It’s not for a want of trying though as Stewart, along with original members Gareth Sager, Bruce Smith and Dan Catsis, who joined the group in 1979, once again throw the veritable kitchen sink into the mix. Stewart yelps and shouts his incisive, if seemingly random social and political critiques, the band cutting, mutating, pasting, juxtaposing, attacking, and running off free to experiment along with the help of both Bovell and Shocklee.

But give it time and space, and the magic of The Pop Group does shine through here and there, particularly on the Shocklee-produced tracks ‘City of Eyes’, and ‘War Inc.’, both of which amp up the metallic funk aspect of the group, and imparts a groove and a meaty depth that gives the songs a sense of purpose rather than being just a difficult listen, which The Pop Group are prone to.
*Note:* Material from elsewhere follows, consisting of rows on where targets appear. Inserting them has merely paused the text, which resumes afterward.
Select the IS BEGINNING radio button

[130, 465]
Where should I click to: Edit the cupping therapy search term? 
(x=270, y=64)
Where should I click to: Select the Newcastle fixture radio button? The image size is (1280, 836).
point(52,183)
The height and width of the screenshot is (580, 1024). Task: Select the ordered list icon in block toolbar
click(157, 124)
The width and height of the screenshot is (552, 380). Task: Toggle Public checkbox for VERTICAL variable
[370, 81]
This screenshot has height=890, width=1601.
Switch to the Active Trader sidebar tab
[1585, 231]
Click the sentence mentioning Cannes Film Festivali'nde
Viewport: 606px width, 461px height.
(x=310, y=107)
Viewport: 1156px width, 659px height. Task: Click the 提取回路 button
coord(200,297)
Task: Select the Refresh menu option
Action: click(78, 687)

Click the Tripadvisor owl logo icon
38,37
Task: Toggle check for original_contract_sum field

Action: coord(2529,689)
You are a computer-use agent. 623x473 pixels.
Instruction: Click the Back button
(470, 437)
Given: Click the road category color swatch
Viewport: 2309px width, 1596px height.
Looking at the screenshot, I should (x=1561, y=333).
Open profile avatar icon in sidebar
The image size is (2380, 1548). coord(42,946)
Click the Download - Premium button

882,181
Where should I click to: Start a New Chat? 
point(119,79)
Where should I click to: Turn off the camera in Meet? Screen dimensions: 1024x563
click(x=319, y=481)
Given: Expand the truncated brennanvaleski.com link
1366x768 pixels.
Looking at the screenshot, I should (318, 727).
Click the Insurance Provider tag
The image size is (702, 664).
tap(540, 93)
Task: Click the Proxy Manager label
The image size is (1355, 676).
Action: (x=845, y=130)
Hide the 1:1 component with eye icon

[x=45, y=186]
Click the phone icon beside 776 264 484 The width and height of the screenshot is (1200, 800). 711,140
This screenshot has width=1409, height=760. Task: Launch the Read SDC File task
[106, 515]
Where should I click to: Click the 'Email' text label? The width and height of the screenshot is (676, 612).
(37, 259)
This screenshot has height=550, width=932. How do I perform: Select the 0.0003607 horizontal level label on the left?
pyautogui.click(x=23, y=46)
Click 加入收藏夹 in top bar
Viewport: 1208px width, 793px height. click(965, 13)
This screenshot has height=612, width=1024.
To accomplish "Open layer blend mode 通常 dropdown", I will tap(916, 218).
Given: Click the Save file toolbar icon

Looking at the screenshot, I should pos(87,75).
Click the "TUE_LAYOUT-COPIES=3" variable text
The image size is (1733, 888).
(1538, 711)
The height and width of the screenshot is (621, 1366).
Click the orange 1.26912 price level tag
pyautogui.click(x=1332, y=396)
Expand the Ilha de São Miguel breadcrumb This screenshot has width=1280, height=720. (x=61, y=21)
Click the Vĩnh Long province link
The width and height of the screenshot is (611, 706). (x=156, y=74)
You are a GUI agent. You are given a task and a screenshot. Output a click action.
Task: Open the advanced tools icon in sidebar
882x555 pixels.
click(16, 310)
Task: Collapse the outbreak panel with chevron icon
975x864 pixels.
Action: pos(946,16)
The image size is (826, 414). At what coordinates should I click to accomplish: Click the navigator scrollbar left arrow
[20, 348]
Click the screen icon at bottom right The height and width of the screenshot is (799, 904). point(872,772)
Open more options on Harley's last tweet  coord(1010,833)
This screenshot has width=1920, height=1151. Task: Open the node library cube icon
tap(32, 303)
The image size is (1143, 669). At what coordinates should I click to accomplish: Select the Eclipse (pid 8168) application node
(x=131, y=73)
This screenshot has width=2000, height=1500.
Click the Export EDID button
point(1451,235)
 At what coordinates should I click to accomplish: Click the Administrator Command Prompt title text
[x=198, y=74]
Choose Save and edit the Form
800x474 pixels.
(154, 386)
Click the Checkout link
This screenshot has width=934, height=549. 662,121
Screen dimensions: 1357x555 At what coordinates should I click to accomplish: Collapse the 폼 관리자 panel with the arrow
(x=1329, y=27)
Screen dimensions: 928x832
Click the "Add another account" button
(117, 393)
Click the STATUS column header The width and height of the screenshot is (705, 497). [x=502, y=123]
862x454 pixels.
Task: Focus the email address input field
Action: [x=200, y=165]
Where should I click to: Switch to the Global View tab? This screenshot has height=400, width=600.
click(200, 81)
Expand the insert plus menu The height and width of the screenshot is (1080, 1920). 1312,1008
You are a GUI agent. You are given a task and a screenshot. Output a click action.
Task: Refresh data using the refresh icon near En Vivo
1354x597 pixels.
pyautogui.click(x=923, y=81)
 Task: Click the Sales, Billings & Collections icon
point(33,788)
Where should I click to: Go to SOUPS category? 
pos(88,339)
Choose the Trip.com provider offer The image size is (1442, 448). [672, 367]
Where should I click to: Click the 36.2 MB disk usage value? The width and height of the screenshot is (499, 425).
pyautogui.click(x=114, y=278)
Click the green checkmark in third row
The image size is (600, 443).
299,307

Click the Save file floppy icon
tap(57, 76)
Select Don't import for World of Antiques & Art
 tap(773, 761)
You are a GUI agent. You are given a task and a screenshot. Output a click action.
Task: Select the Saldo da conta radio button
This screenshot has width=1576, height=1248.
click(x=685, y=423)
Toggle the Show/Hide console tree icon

Tracks such as the brooding dub, but melody-free ‘Days Like These’, the dark and haphazard ‘Michael 13’, and the leaden ‘Heaven?’, all suffer from Stewart’s sometimes off-key and yowling vocal, and a surprising lack of musical dynamism. However, ‘Pure Ones’ rides a neat big bass and drum combo, cavernous keyboards, and guitar riff motif, momentarily collapsing upon itself before re-asserting itself, while ‘Little Town’ flows along some tasty slap-bass, funky guitar and sizzling keys. And ‘Zipperface’ drives along a vaguely menacing hard house beat as Stewart inquires, “Who bought your silence, who enslaved your mind?”

The band have come back at a time when the unwritten post-punk programme of anti-apathy, and pro-social and political engagement and confrontation has come back with a vengeance in this post-financial crash era of rising populism and anti-estabishmentarianism. And as always, their musically free spiritedness and experimental bent leads them down alleys both dark and enlightening. Stewart has said he wants the band, “To be an explosion at the heart of the commodity.” While they may not always achieve that, the point is they are going to have a bloody good try.